I am therefore suggesting that we attend to and question who we cite, whose voices we listen to, whose knowledge we prioritize, whose words we have been taught as truths, in our writing, in our reflections, in our research, in our practices. Following Sara Ahmed (2013; 2017), I am suggesting that in our various practices we centre the politics of citation. There have been a lot of talks on social media particularly about ‘doing our own work’ to learn about racism and oppression. To me, part of doing my own work means reading and engaging with the works that have long been shared by writers and artists of colour about the intersectionality of race, colonialism, sexuality, gender, disability, and class. Doing my own work means drawing on these knowledges in my art therapy and teaching practices. It means intentionally citing particular authors in my writing and conversations to resist the replication and entrenchment of a very selective, Eurocentric history about human thoughts and lives, thus questioning what taken-for-granted ideas I hold about what counts as a life worth living. It means subverting the field for the flourishing of previously subjugated, silenced, and erased narratives and knowledges.

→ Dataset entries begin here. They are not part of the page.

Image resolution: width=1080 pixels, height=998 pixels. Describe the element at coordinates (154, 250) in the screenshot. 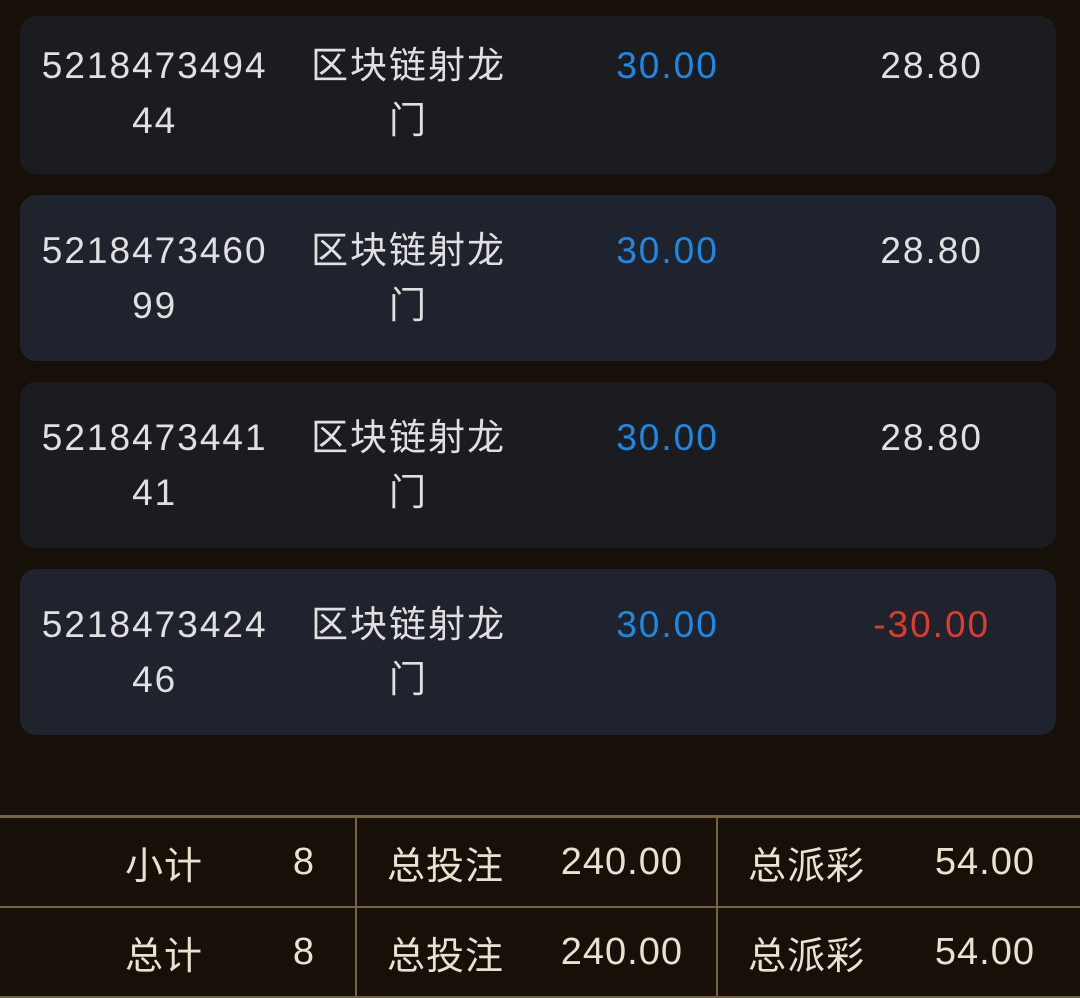

I see `bet-id-line-1: 5218473460` at that location.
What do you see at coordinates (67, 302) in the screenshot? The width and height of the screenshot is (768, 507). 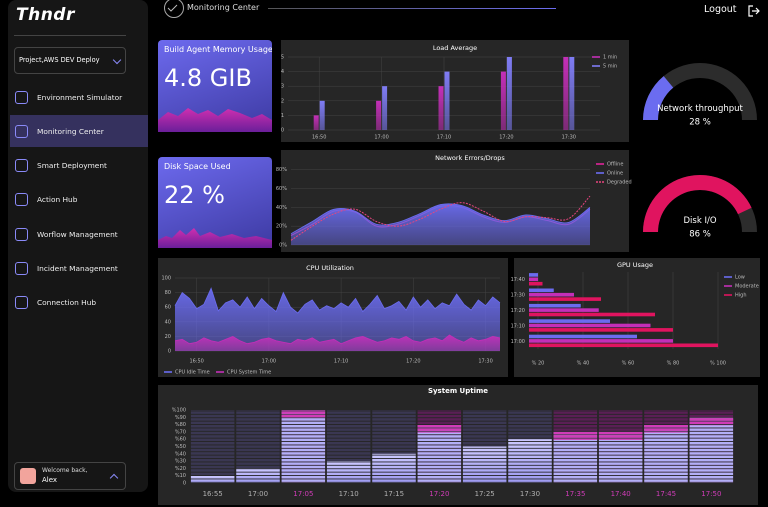 I see `nav-label: Connection Hub` at bounding box center [67, 302].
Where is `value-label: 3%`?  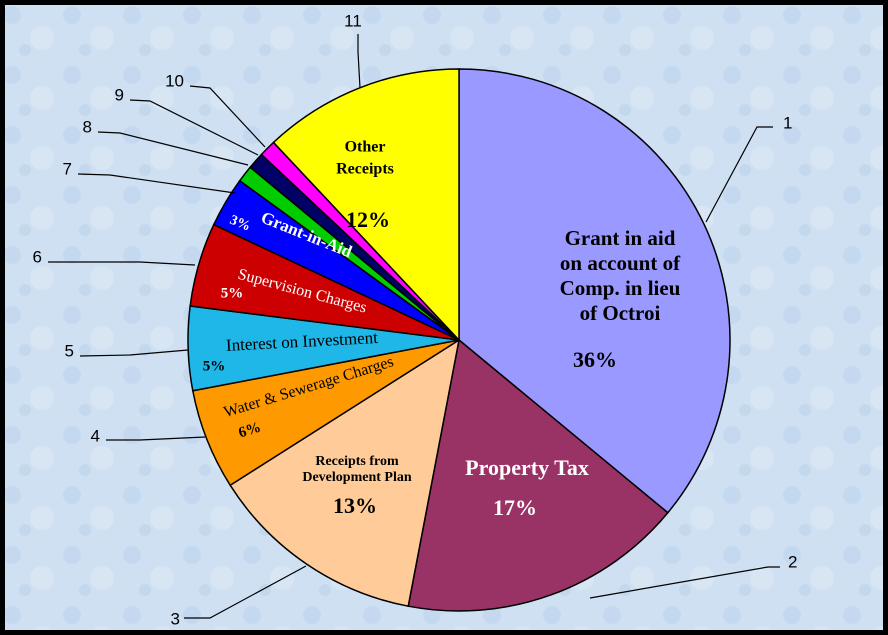
value-label: 3% is located at coordinates (240, 224).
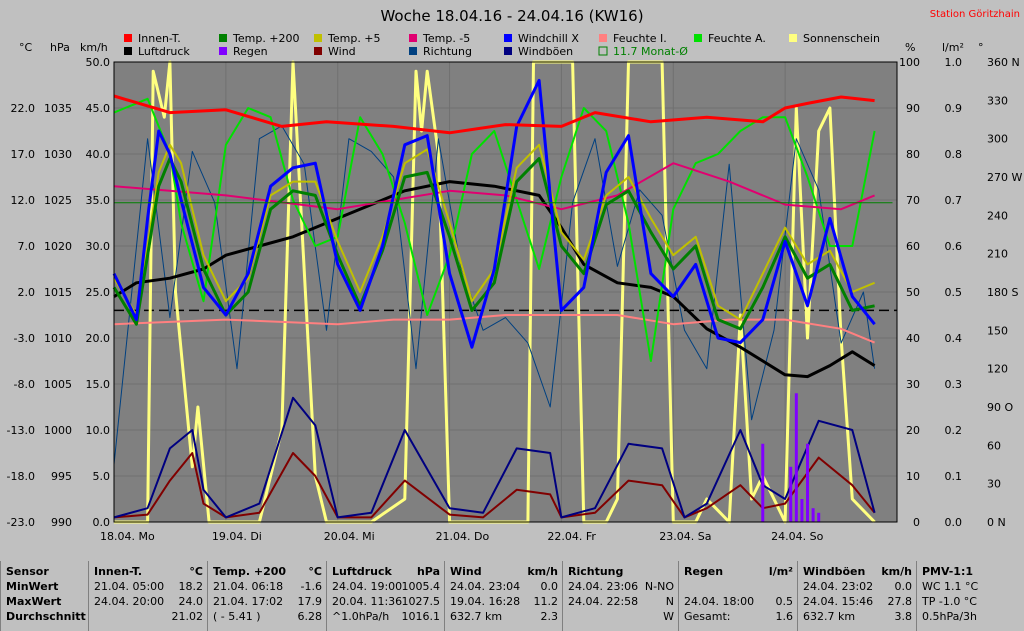 This screenshot has width=1024, height=631. Describe the element at coordinates (98, 430) in the screenshot. I see `wind-tick-label: 10.0` at that location.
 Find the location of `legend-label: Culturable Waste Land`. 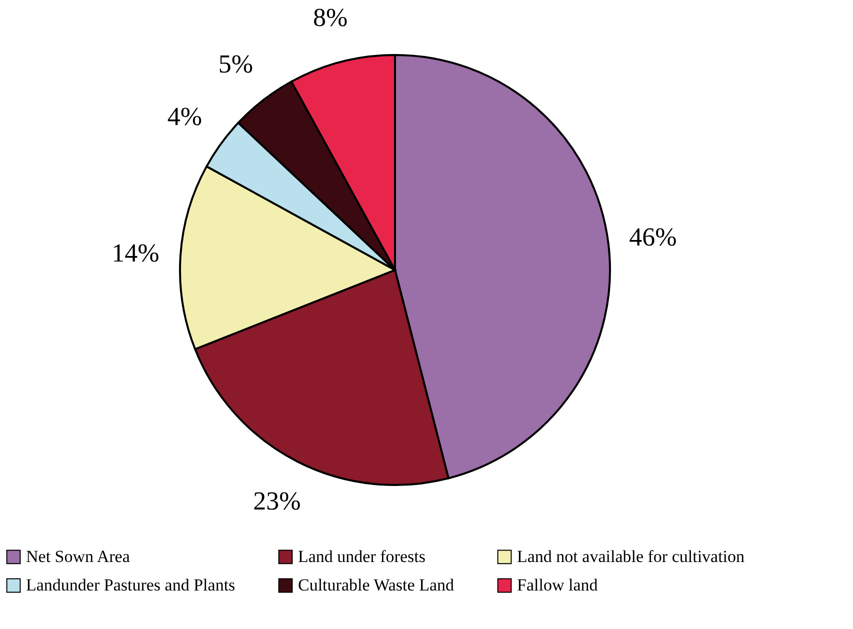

This platform is a call to action. And this issue is a tremendously generative beginning. We’re grateful for Dr. Chioma Anah for initiating a collaboration with us in the beginning of 2019 for an ongoing column specifically dedicated to anti-racism and social justice advocacy in art therapy. As well, we thank the many contributors who shared their thoughtful, creative work in this issue. Phuong Nguyen, Shae Anthony, Katie Hanczaryk, Amanda Gee & Virginia Jahyu, the CiiAT Virtual Art Therapy Clinic team, and art therapy students from LASALLE College of the Arts share their work on cultivating mutual care in communities facing challenges and social disparities exacerbated by COVID. Lisa C. Gignac, Caralyn Randa, Andrea Carlson, Nicky Shaw, Lin Liu, Karen Stevenson, Laura Brown, Taylor Bourassa, Morgan Coulson, Lisa Nackan, and Brenda Valiaho share artwork, reflections, and narratives that sustain creativity and hope. Jane Halverson, Marie-Eve Caron & Caroline Beauregard, Stephanie Thorson, Oona McClure, and Rebecca Montgomery discuss continually renewing our practices to better support the different communities we work with in our quickly changing social contexts.

My hope is that Envisage can continue to be a place where we can learn, connect, collaborate, and support one another in actualizing our collective commitment to social justice. Perhaps we can review books about histories and contributions of people not told from the perspective of whiteness; perhaps we write about what these authors teach us about our complicity in racism and oppression. Perhaps we can write and make art about our experiences, contributions, and hopes as art therapists who are BIPOC, disabled, queer, trans, gender non-binary, gender non-conforming. Perhaps we can collaborate and put together a list of books and resources (this may be a good place to begin); perhaps a reading group can form from this. Perhaps we will make mistakes. But we will support each other to try again. So please feel free to get in touch with us for collaboration or sharing of ideas. I believe that knowledge production is one form of action through which we can help shift the landscape and dislodge white supremacy and its interlocking structures of subjugation and oppression. And together we will persist.

A sincere thank-you to the colleagues and fellow CATA members whose sharing of knowledge and feedback in our conversations over the past month have informed the writing of this message.

References:

Ahmed, S. (2013, September 11). Making feminist points [blog post]. https://feministkilljoys.com/2013/09/11/making-feminist-points/

Ahmed, S. (2017). Living a feminist life. Duke University Press.